Ребенком я рос самым обычным. Не скажу, что вырос я каким-то волшебным, нет. Но почему-то людям это всегда кажется важным уточнением. Хех. Также как и все ходил в школу, гонял с пацанами по улочкам Бугаевки, раздражая вечно спешащих взрослых, искал, что плохо лежит на Складской, тикал от полицаев. Не будем долго на этом задерживаться.
Мне было девять, когда не стало отца. Попал под копыто лошади, тоже ничего необычного. Другое дело, говорят, будто он пьяный на четвереньках дергал ее за заднюю ногу, но разве я был там, чтобы наверняка утверждать такое про родного папа? Вообщем, похоронили его на старом еврейском кладбище лицом к воротам в тени раскидистых каштанов. Я смотрел на маман, рвущую волосы на свежей могиле, пытался выдавить такие необходимые случаю слезы, но чувствовал только пустоту и безразличие, опасаясь, что своим спокойствием сильно выделяюсь среди семидесяти четырех гостей похоронной процессии.
Мама любила меня так, как могут любить своих сыновей только еврейские матери. Ее пылкое, материнское сердце перфекционировало любые мои, даже совсем незначительные, успехи, доходя, впрочем, порой до абсурда. В ее мечтах я был популярным шансонье, покоряющим сцену Городского театра. Но умения петь, увы не оказалось в моем скудном саквояже талантов. Танцор из меня тоже был никудышний. Впрочем, мое неумение пользоваться голосом и ногами навело маму на совершенно неожиданную мысль. В нашем доме появилась скрипка.
Помню как сейчас. Стоял погожий весенний денек. Солнце совсем недавно вернулось с гастролей в Одессу, превратив сносные скользкие дороги в потоки бурой грязи. Но дети ведь не замечают таких мелочей, они радостно сбрасывают опостылевшую тяжелую одежду и радуются запаху моря и птицам, синему небу и первым цветам. Дети в этом плане безусловно гораздо мудрее. Так вот, пройдя привычные тысячу сто четыре шага от школы домой, я с радостью вбежал в свою комнатку, предвкушая давно запланированный поход на рыбалку. А в комнате была она.

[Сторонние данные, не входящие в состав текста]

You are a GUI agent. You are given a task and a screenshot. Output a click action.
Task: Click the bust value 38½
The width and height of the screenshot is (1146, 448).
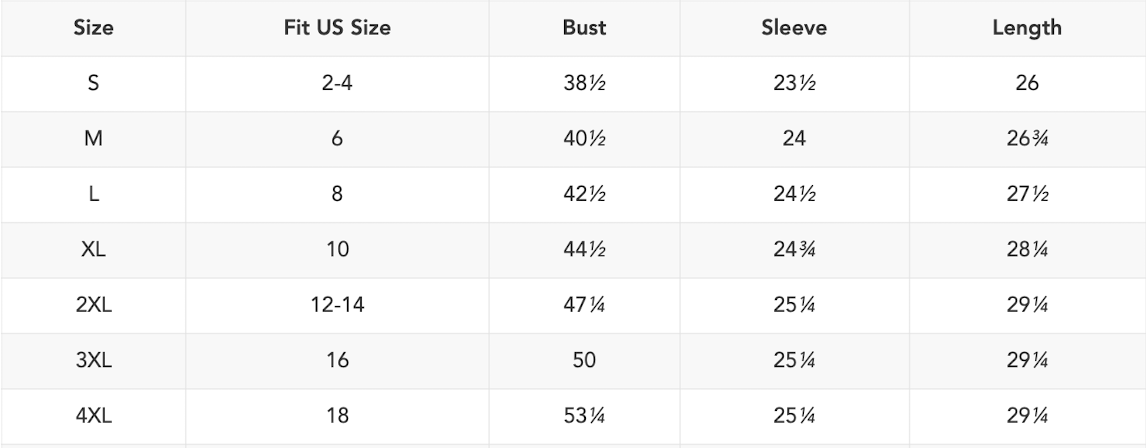585,84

Соблазнительная женская фигура, длинная аристократичная шея, которую явно портил заботливо повязанный зеленый подарочный бант. Скрипка напряженно стояла на моем письменном столе и казалась не менее удивленной нашей нежданной встречей. В тот же вечер мама представила меня некоему Самуилу Цварковскому, седоватому мужичку с орлиным носом, не вылезающему из потертого фрака. Самуил Маркович стал моим навязчивым проводником в мир классической музыки, похитителем драгоценного свободного времени и злейшим врагом свободолюбивой юности.
Нет, я конечно не смею заявлять, что ненавидел скрипку. У нас были сложные отношения, как у разочаровавшихся в браке супругов. Она терпела меня, а я боялся ее бросить. Ну, и конечно скрипка нравилась маме. Мамины глаза после смерти отца так редко светились. Хотя не скажу, что мама умела радоваться жизни при живом супруге, но каким бы сыном я был, отказав ей в одной из немногочисленных радостей?
В итоге время расставило все по своим местам. Время в тот раз олицетворял дядя Миша о котором я, старая голова, совершенно забыл рассказать.
Дядя Миша был с одной стороны братом моего отца, а с другой - одной из самых одиозных фигур теневой жизни старой Одессы. Папа называл его Мишкой, мама - биндюжником, лоботрясом, говорила, что гнить ему не иначе в тюрьме. Молдаванка гордо величала дядю Мишу Царем.
Дядя, будучи сильно обижен в подростковые годы на власть за двацатку кнутов, незаслуженно украсивших его спину незамысловатым узором, на долгое время покинул родной город. А вернулся лишь спустя пятнадцать лет, обзаведясь специфическим воровским лексиконом, стильным клетчатым костюмом-тройкой, привычкой не выходить на улицу без револьвера и жгучим желанием получить от жизни все, что она сумеет ему предложить и желательно не платя налогов. Собственно, для этой благородной цели он и вызвался разлучить меня с незавидной карьерой третьесортного скрипача.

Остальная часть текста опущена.